┌──

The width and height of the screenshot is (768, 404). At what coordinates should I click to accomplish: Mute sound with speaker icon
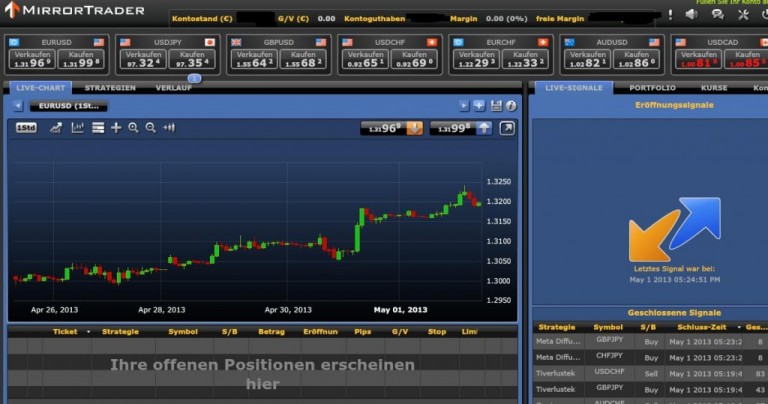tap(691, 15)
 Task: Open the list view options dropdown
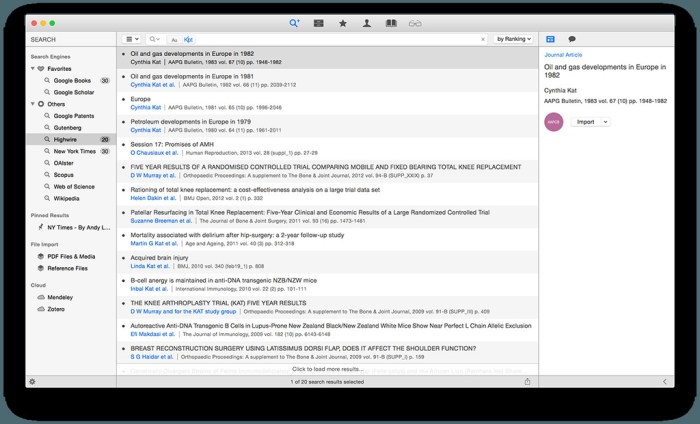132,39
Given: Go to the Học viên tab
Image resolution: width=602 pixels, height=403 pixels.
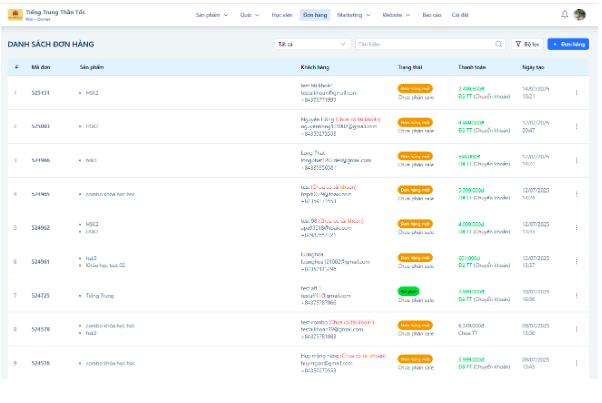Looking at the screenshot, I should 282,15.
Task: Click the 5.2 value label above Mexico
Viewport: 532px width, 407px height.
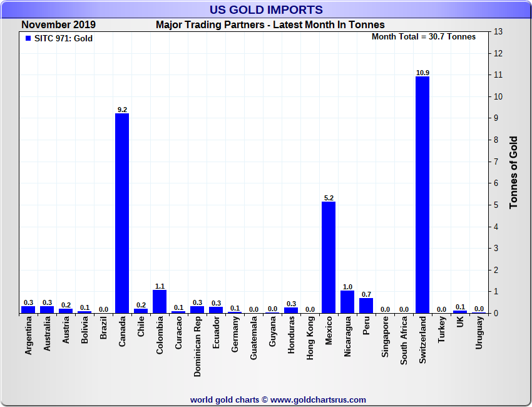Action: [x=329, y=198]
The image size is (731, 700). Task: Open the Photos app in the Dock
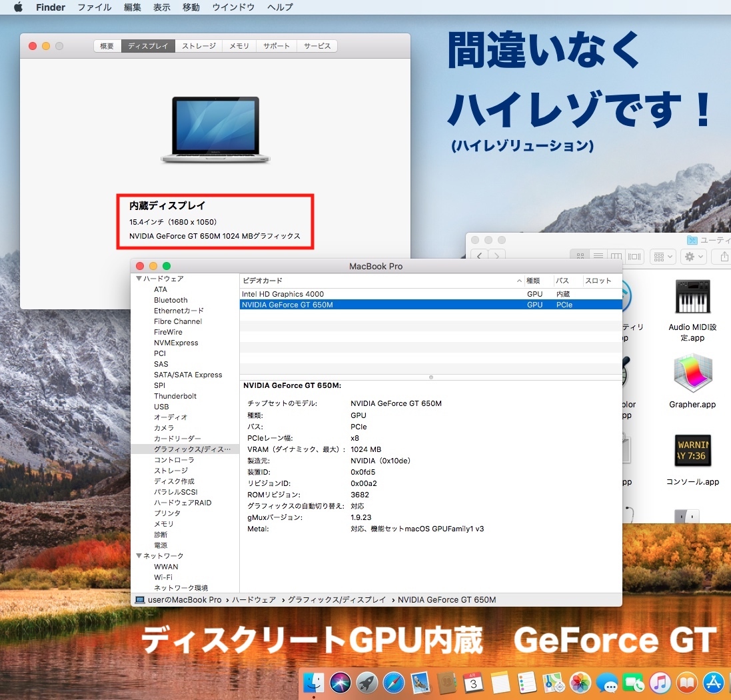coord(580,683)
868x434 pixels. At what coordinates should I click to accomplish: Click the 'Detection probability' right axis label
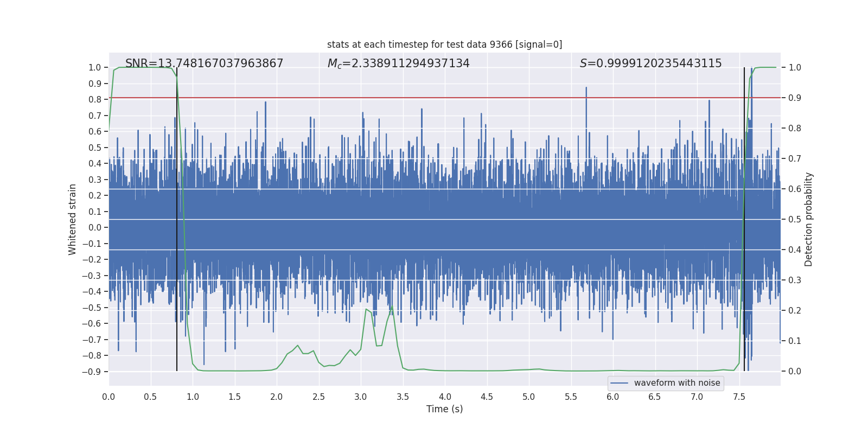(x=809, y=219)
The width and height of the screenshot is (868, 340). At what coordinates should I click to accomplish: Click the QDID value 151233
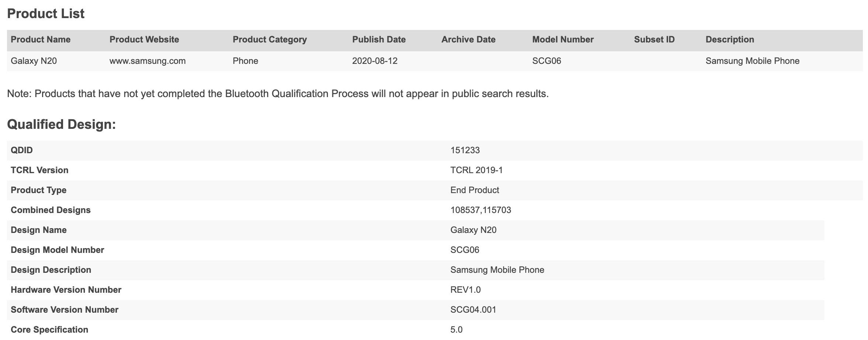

└──
┌──

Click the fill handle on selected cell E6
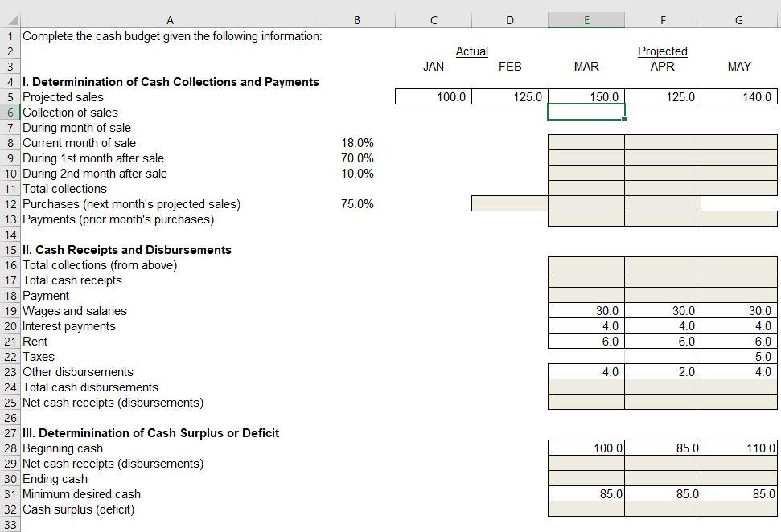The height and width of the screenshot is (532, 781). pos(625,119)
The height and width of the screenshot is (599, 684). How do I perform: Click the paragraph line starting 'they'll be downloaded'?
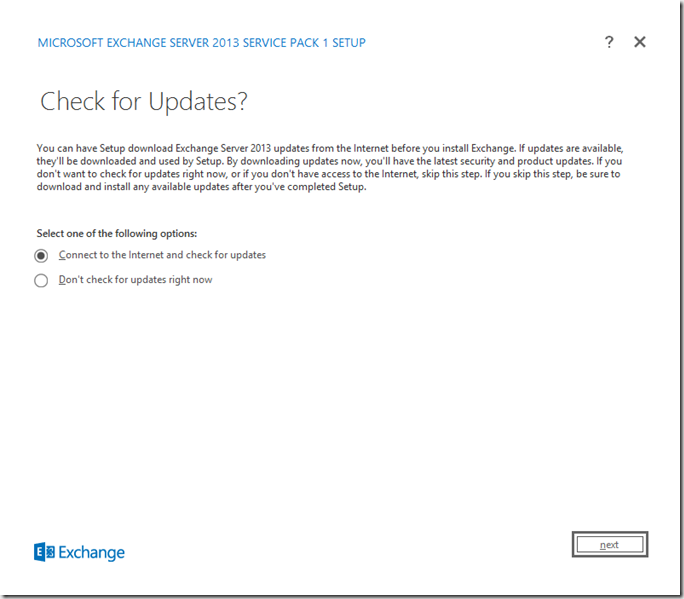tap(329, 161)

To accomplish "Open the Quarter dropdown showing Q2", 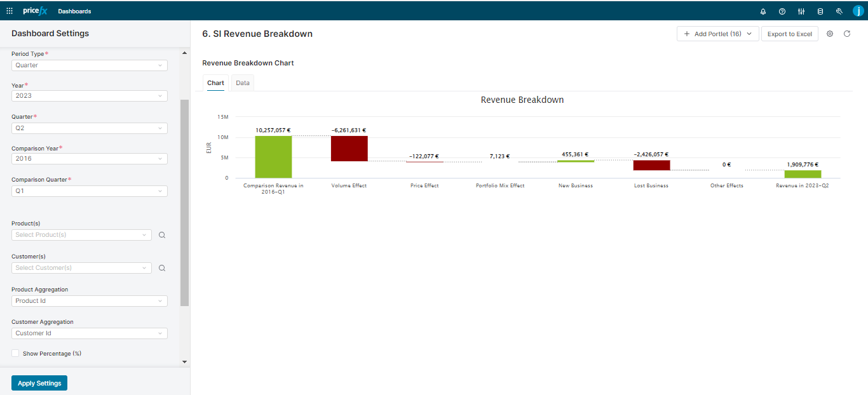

└──

In the data above, take the line with "The width and height of the screenshot is (768, 404).", the line with "Given: Go to the Học viên tab", and every line between, and set them down exactly without pictures.

The width and height of the screenshot is (768, 404). At what coordinates should I click to accomplish: Mute sound with speaker icon
tap(691, 15)
 Task: Open the list view options dropdown
132,39
Given: Go to the Học viên tab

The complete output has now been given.